In my dreams I was always alone, abandoned on a railway platform, or an empty house, a shopping centre with everyone else moving slowly away from me. Mum and Dad and Stella. I call out, wave, scream, but no one hears me.

First Luke, then Det and now those three guys.
What is it about
me?

In my madness – becuase that's what it was, madness – I decided that if Det was going to drown, then so would I. I pulled off my coat, my jeans and jumper and ran down to the water in my underwear. The first icy wave across my feet took my breath away and the next one was even worse.
No. I can't do this
. Yet somehow the dread pushed me forward.
One step at a time,
I told myself when every instinct told me to retreat.
One step at a time.

I did it. I actually made myself go in. Filled with blind terror I plunged under the freezing water, gasping, spluttering and shrieking, and then, like Det, I started swimming straight out. All thoughts of the dangerous creatures hiding under the waves faded. I swam and I swam and as my blood cooled so did the terrible racing panic. But I still couldn't see Det. I looked back to the beach, just able to see the three figures making their way up the track in the moonlight. The first two were almost at the top of the cliff face and I guessed it was Walter about halfway up.
Cowards!
But it didn't matter so much anymore. I'd come back into myself and knew who I was again. Still treading water, I watched them.
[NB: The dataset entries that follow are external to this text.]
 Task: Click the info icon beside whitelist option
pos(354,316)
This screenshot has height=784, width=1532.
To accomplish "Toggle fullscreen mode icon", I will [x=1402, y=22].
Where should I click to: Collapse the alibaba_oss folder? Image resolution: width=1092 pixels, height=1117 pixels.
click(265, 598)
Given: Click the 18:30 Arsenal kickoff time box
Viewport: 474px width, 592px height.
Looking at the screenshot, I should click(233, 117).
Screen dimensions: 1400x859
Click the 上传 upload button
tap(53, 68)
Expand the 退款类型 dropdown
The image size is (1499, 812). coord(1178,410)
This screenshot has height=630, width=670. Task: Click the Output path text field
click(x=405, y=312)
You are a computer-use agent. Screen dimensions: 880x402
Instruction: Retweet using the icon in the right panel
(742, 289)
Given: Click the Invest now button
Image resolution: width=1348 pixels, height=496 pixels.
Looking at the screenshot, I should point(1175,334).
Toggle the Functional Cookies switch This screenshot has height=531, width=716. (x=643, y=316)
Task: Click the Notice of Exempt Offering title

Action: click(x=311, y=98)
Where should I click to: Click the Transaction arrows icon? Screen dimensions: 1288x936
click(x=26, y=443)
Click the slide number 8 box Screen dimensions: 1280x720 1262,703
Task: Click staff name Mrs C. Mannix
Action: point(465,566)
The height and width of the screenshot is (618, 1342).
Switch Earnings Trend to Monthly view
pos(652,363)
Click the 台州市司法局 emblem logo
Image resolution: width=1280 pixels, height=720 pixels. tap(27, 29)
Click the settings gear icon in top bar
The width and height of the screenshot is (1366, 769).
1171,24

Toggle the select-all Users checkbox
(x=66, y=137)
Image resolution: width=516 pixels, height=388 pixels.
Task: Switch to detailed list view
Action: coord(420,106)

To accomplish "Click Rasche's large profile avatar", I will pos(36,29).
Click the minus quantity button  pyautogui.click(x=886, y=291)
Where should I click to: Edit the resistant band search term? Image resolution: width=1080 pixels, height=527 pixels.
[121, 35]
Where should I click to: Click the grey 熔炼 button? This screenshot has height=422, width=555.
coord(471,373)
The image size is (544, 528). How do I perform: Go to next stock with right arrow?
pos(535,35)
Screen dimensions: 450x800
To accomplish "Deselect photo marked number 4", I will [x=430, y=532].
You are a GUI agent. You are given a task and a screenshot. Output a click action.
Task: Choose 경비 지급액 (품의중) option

Then I saw a figure stumbling out of the water and running along the beach.
Det.
Had to be. A shot of pure elation raced through me, but before I had a chance to savour it properly a wave out of nowhere picked me up and threw me back into the shallows. In the process I lost my pants, scraped my knee badly and took in a great mouthful of water, but I was able to stumble to my feet.

‘Peach, you hero!' Det was screaming as she rushed into the water to help me out. ‘You did it! I knew you would. We both did it! Wasn't it just so fucking
unbelievable
?'

I was numb with cold, half blind, there was water coming out of my nose and my eyes were stinging like crazy.